Guest article by Andrew Dussault
The former Railroad Street property, now known as 98 Mill Street (previously 13 Mill Street), as well as other sites on both sides of the Passumpsic River, were developed by the Ramsay family during the 19th century. The west side of the river is where Charles F. Ramsay (March 24, 1826-Aug. 9, 1903) left his mark. The H.F. Walling map of 1858 conveys the image that the Ramsay family had possession of a major portion of the land between the railroad line and the river. That same rendering informs us that C.F. Ramsay had the only building on the upper level of Perkins Street, onto the knob of land known as Hooker Hill. The 1875 Beers Atlas reveals that the property was occupied by Dr. J. L. Perkins at that later date.
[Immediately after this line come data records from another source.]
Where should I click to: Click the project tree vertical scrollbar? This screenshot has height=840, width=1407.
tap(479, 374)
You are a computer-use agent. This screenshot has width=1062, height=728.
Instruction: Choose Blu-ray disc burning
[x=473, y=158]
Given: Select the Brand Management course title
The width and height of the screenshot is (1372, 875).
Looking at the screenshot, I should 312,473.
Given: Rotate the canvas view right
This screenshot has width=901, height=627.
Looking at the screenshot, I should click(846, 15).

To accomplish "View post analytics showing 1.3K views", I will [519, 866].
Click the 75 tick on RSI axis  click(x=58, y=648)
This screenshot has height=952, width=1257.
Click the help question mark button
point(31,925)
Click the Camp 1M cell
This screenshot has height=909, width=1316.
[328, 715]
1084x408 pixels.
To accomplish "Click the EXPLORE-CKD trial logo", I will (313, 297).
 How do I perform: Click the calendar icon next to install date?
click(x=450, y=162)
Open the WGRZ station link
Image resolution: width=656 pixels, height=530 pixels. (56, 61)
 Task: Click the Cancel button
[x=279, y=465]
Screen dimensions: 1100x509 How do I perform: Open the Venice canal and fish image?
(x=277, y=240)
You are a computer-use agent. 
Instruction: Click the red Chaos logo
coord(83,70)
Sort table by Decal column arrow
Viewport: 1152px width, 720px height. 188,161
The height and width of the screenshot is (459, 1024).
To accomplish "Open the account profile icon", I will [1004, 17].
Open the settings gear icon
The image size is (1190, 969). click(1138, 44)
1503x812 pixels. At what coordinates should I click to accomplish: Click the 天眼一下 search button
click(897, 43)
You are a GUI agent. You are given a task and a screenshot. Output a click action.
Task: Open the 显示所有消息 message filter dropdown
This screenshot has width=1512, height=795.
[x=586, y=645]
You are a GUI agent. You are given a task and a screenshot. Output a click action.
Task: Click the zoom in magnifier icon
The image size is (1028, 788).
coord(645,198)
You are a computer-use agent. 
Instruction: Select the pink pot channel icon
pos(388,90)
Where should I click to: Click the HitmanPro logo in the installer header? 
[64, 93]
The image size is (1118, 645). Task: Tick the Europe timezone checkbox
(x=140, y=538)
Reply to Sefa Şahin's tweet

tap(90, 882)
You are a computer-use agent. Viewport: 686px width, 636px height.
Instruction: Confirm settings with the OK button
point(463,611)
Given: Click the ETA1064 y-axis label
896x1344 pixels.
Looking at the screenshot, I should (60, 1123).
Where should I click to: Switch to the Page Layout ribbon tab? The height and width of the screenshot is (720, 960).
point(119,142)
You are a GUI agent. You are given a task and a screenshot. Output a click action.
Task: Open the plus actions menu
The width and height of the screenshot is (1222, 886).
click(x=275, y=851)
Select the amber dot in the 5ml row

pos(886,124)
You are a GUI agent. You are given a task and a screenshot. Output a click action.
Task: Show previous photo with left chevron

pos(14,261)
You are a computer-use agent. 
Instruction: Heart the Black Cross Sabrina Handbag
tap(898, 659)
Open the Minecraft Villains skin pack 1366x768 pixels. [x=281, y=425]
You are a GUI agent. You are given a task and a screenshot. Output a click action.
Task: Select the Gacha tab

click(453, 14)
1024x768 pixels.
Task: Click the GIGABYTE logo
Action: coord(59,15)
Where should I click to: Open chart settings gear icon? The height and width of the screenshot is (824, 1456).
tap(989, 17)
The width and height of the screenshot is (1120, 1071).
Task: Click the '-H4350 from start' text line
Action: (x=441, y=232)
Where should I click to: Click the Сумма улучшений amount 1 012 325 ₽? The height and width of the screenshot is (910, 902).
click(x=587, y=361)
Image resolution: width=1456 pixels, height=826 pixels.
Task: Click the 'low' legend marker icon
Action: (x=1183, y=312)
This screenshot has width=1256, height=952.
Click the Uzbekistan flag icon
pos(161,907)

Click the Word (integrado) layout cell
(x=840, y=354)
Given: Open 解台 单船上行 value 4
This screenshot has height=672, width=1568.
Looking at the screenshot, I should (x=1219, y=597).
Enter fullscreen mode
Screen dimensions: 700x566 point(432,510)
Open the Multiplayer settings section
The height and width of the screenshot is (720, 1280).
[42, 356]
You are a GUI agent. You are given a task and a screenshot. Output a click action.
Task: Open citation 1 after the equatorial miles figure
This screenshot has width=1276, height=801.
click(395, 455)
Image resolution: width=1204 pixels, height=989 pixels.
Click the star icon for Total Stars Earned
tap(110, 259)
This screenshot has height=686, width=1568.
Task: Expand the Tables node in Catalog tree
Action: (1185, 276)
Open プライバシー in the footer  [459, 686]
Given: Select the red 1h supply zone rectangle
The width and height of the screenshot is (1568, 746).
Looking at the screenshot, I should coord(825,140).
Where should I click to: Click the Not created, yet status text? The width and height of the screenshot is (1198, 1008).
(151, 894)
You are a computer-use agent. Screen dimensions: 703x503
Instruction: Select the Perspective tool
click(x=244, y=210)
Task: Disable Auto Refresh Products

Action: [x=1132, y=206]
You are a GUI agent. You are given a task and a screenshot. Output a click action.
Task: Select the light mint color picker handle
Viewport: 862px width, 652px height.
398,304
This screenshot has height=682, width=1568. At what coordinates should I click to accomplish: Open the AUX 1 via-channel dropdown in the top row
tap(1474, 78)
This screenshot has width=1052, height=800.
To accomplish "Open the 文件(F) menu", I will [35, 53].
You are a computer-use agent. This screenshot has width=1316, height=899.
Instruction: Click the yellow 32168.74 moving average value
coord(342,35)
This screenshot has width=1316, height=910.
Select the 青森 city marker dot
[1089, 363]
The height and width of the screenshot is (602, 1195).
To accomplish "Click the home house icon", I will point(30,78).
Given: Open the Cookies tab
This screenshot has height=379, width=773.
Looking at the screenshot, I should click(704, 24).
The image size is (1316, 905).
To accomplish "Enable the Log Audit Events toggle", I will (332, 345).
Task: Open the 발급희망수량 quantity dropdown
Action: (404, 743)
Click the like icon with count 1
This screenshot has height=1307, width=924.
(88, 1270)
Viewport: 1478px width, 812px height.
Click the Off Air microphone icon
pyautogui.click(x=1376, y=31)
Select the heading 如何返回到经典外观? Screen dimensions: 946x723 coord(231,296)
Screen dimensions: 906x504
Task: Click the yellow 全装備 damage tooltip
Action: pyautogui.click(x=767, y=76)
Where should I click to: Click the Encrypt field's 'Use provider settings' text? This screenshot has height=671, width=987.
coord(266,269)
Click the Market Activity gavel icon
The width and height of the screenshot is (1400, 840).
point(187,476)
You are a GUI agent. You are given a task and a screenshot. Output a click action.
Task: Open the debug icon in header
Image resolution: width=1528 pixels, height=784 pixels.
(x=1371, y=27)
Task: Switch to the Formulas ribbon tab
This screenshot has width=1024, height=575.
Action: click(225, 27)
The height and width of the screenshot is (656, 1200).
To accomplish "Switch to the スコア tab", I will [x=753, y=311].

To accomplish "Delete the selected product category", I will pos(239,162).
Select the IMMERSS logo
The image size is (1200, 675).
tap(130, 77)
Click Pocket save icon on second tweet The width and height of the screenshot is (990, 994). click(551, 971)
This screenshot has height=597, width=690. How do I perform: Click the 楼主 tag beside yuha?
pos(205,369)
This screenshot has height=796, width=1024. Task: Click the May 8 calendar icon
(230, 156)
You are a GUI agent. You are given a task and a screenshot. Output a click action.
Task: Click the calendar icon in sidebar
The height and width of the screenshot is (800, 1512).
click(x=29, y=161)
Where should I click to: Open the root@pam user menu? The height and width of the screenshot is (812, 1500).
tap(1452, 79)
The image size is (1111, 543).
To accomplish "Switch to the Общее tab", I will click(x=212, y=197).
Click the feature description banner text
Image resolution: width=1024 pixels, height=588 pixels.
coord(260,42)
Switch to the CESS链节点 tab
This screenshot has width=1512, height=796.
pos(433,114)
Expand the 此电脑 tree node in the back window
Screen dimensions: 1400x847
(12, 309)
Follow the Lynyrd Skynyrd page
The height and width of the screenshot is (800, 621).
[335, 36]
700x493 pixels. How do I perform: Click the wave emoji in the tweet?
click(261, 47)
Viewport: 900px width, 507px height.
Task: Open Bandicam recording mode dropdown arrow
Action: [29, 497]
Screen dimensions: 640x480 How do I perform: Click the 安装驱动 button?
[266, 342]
Charles’s father, Captain James Ramsay (Nov. 20, 1778 – Aug. 3, 1860), arrived in St. Johnsbury during 1817. “Capt. Ramsey (sic) was a man of strong convictions. He felt strongly against slavery, and some of his neighbors suspected that his house was a station on the Underground Railroad, the elaborate system set up in the 1850’s to help slaves escape to Canada. This suspicion, which had persisted through the years, was proven correct in 1930 when that old house was torn down to provide the site for Woodbury & Benoit’s garage. (It was known as St. Johnsbury Garage and currently in the name of Wakeman Realty Trust.) There, below the usual cellar, was another cellar area with no windows – a completely safe hiding place for slaves trying to make their way to freedom. The neighbors had not been wrong.” (Claire Dunne Johnson’s book, volume, I See By The Paper)
The plaque over the large entrance in the brick wall on the southerly end of the building at 98 Mill Street, says, “C. F. Ramsay 1853”. This inscription reminds the reader that Charles Ramsay constructed this edifice 170 years ago. The municipal birth records inform us that Mr. Ramsay was a millwright when his wife, Aurilla B. Ramsay, of Monroe, gave birth to a daughter, Jessie, on Dec. 27, 1869. Jessie married John Graves, of St. Johnsbury, on March 18, 1889.
Charles conveyed the “land” and “the machine shop, blacksmith shop, pickle room, foundry core and coal shed now standing on said premises”, etc., to our well known, and first long time occupant, Luke Buzzell – like in Buzzell Street – in 1855. After a nearly 25 year stint, Mr. Buzzell quitclaimed the property in 1880 to the First National Bank due to foreclosure action. This former mill/shop still contains the overhead pulleys, drive shafts, belts and electric motors that made it a productive establishment for many, many decades.
It took a while, but in 1884 the bank sold the “Buzzell foundary” to Michael Hynes, et al, and that group lasted until 1902 with the sale to Connell Lynch. Mr. Lynch sold out in 1906, only to regain ownership in 1919 from E.T. & H.K. Ide.
Arthur Hevey (1906-1992) was hired by Mr. Lynch, I expect, as an apprentice. Like many young men of his era, he had already “found himself.” During the late 1960s, Mr. Hevey told me he had started working for Lynch Woodworking at the age of 15. His obituary states, “Mr. Hevey was owner/operator of Lynch Woodworking on Mill Street in St. Johnsbury for over 50 years.”
In 1945, Florence I. Lynch, widow, sold to Arthur Hevey, Jr., and Dora Hevey, the property her husband had originally purchased in 1902. In essence, the deed indicates that the Hevey’s purchased the property “lock, stock and barrel.”